January 19, 2012 By Jane Kaminski

As he prepares to give his 2012 State of the Union address next week, President Obama returned to a proposal last week from his 2011 speech.  To make the government leaner and more efficient, President Obama requested “fast track authority” to reorganize and consolidate agencies in the federal bureaucracy, starting with the six agencies that focus primarily on commerce and trade:  the Department of Commerce, Overseas Private Investment Corporation (OPIC), U.S. Trade and Development Agency (USTDA), Office of the U.S. Trade Representative (USTR), Small Business Administration (SBA), and the U.S. Export-Import Bank (EXIM).

Three of these agenices are funded by the International Affairs Budget:

  • OPIC, which supports investment in the developing world by providing loans and loan guarantees to small- and medium-sized American businesses,
  • USTDA, which helps companies create American jobs by supporting trade missions and projects where U.S. companies build up infrastructure in the developing world, and
  • EXIM Bank, which assists in the financing exports of U.S. goods and service through loans, insurance, and loan guarantees.

The nature of this single trade agency has yet to be spelled out, so the impact of consolidation on individual agencies is not yet clear.  President Obama said in his announcement that he aims to create a “one-stop shop” by forming an agency dedicated “to helping our businesses sell their products to the 95 percent of global consumers who live beyond our shores.”  He proposed elevating SBA to cabinet level status, so that, presumably, the new agency would have three cabinet level representatives:  the head of the new agency, USTR, and SBA.

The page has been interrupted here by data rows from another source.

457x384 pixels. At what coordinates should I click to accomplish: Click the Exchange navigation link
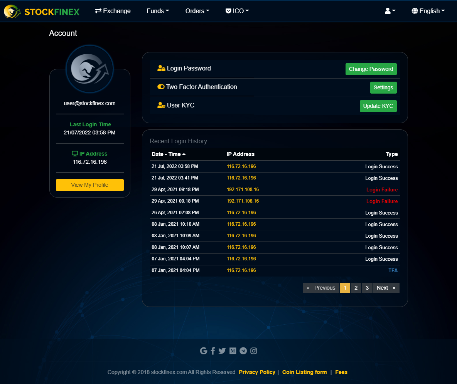coord(113,11)
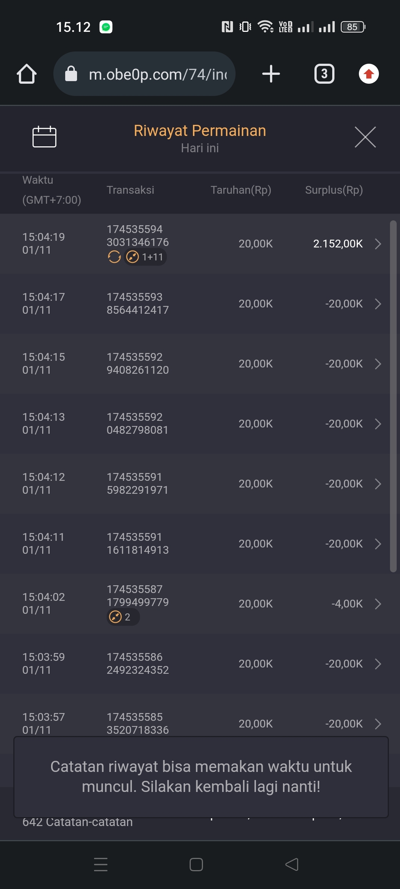400x889 pixels.
Task: Expand the 15:03:59 transaction details
Action: point(378,664)
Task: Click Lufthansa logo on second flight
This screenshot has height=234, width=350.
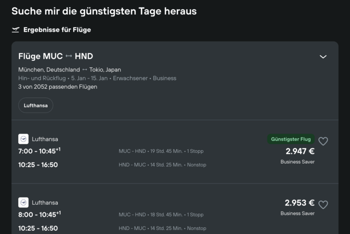Action: (x=23, y=203)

While it remains an open question whether or not Congress will grant President Obama fast track authority at all, initial responses on the Hill praised efforts to make the federal government more efficient.  Reactions among experts raised concerns and questions about the details of the proposal.  Many have expressed concern that the U.S. Trade Representative will lose its authority.  Still others discuss the impact the reforms may have on U.S. international development.  Others express concern for the impact on the small, flexible development assistance organizations like OPIC, USTDA, EXIM, and USTR should they lose their independence to a new agency.  Christopher Coughlin, former Vice President for External Relations for OPIC, outlined the value of autonomy for OPIC, EXIM, USTDA, and USTR.

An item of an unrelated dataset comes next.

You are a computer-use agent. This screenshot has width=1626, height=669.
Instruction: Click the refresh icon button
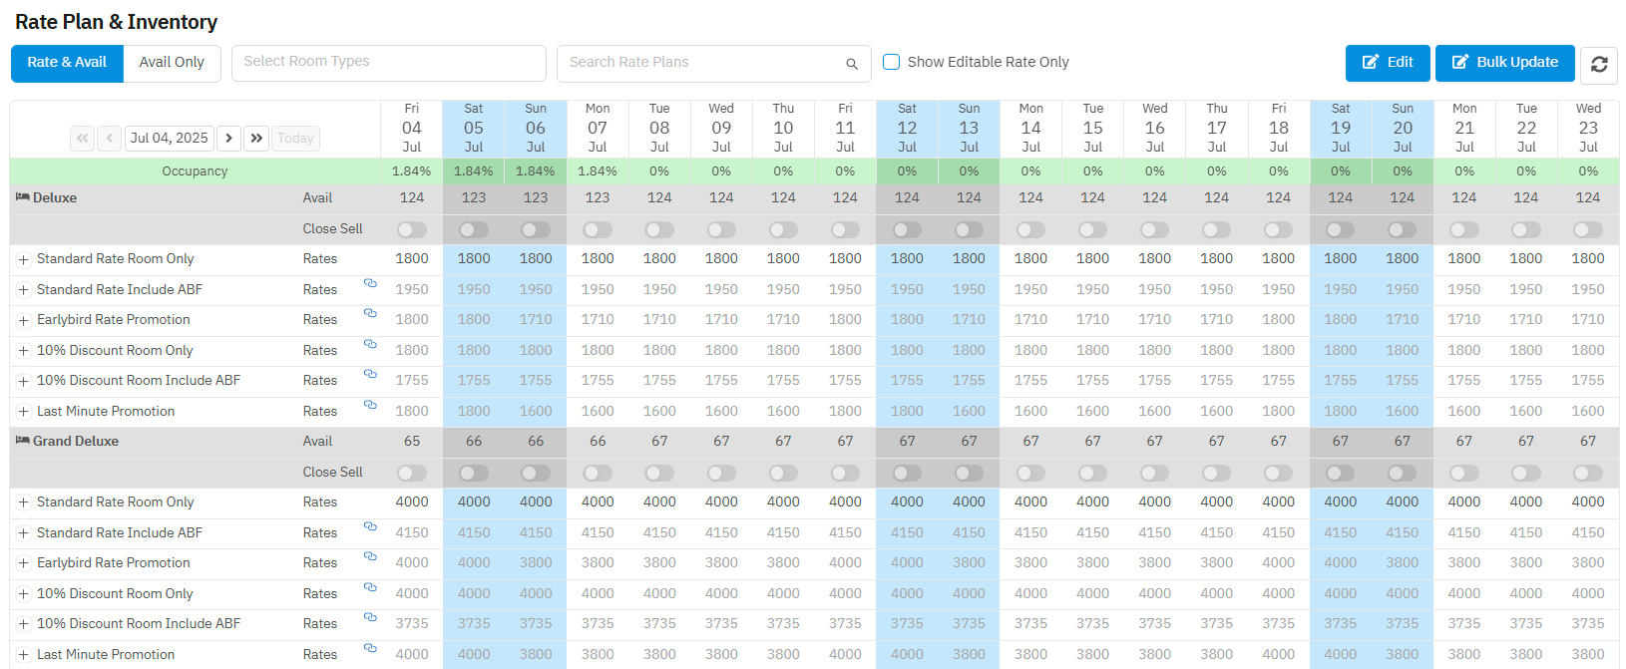1598,64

We will be watching to see whether the trade agency consolidation appears in next week’s State of the Union.  The structure and future of U.S. trade and international economic relations could impact the International Affairs Budget with significant changes to several important economic development agencies.   Much of the debate has focused on USTR, but the development missions of OPIC, EXIM, and USTDA shouldn’t also be lost in the shuffle.